Many others, however, have been forced to turn to begging on the streets. For them, playing on the sympathies of those that pass by is the only way to try to make ends meet.

Twenty-two-year-old Vasya Nichkalyuk, born with cerebral palsy, has been panhandling on Kyiv’s sidewalks since moving up from Crimea nearly a year ago.

‘I didn’t feel ignored in Soviet times, I believed I was a real human,’ he said, cane in hand and clothes stained with dirt. ‘The orphanage sent me to a special training college where I studied bookkeeping and economics.’

‘When I finished, the whole system fell apart and failed me,’ he said. ‘Now I can’t find a job.’

Nichkalyuk said most people are civil to him and some even want to help, but others have negative attitudes toward his disability.

‘There are some people who try to humiliate me. They continuously call me names,’ he said. ‘I try not to let it hurt me though. I want to be emotionally and mentally healthy and show them that I’m just as much a human being as they are.’

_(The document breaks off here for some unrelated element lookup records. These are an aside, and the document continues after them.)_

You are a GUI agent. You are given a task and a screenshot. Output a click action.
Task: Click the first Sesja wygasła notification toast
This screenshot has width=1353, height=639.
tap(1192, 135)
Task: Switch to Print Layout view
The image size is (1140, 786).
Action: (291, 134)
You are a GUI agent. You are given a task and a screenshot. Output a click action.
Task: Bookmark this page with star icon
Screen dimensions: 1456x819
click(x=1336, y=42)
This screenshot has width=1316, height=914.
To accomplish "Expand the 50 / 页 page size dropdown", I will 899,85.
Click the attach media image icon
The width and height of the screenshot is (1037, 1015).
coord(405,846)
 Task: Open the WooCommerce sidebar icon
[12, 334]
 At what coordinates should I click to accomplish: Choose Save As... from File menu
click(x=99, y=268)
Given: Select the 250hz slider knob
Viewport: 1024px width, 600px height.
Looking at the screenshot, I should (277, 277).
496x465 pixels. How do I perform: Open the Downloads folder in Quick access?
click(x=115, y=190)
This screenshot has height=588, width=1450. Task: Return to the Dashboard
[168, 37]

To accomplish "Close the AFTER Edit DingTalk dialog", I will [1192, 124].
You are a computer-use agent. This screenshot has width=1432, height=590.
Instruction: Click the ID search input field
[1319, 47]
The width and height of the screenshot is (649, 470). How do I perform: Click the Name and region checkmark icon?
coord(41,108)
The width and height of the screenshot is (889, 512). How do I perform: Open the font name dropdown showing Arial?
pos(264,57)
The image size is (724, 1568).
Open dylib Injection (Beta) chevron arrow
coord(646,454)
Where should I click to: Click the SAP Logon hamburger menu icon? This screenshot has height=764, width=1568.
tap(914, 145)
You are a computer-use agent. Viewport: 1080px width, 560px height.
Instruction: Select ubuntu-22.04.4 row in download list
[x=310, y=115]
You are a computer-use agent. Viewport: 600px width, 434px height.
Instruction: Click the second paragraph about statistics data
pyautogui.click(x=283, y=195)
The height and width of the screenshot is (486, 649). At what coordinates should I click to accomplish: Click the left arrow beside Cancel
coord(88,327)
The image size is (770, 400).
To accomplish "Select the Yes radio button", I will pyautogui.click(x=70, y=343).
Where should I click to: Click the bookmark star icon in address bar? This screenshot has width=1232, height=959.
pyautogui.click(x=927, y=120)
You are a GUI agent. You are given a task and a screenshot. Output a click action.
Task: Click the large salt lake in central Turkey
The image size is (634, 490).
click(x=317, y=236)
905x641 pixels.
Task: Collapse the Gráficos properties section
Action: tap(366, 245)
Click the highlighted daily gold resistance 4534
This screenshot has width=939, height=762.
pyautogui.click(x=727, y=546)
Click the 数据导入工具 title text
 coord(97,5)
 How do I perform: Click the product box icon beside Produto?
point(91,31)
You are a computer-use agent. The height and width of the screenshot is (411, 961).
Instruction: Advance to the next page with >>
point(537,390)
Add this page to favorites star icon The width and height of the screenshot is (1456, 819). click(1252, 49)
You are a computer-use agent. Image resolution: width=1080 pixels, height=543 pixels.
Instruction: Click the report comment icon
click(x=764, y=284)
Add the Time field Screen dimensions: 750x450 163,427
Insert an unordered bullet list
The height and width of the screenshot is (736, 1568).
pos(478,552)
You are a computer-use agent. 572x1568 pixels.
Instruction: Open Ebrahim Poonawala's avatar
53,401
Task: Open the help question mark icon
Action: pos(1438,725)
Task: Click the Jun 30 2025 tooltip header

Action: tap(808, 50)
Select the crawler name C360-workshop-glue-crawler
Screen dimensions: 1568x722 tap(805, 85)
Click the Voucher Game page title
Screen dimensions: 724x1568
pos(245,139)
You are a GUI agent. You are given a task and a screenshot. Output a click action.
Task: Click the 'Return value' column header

Mishenko traced such prejudices to the Soviet era. ‘During the Soviet times there was this image that crippled people were strange. They were often seen as half-human. Many people didn’t like them because con-artists would pretend to be crippled in order to get money. This gave the whole handicapped population a negative stereotype.’

That image is slowly beginning to change as the number of disabled people grew as a result of the Afghanistan War and the Chernobyl nuclear accidents, according to Polozyuk.

‘There is no family in Ukraine that does not have someone who is disabled in some sort of way,’ he said.

Polozyuk said there’s even been a few positive signs that officials’ attitudes are changing. He said in the last few months, the Kyiv city administration approved a plan to provide specially designed cars for invalids to use. Also, Mercedes recently won a tender to provide the capital with a fleet of minibuses that would be used to transport disabled people around the city.

‘A few weeks ago I saw Kyiv Mayor Olexandr Omelchenko and asked him why there weren’t more facilities for handicapped people. He said he’d keep that in mind for the future,’ Polozyuk said.

Nichkalyuk, and other handicapped people, hope that Omelchenko, and other officials, keep their word.

‘I would love for the government to make proper laws that help the handicapped – laws that help them realize their capabilities,’ he said. ‘There are many talented disabled people out there. The government just needs to give us a chance to exercise those talents.’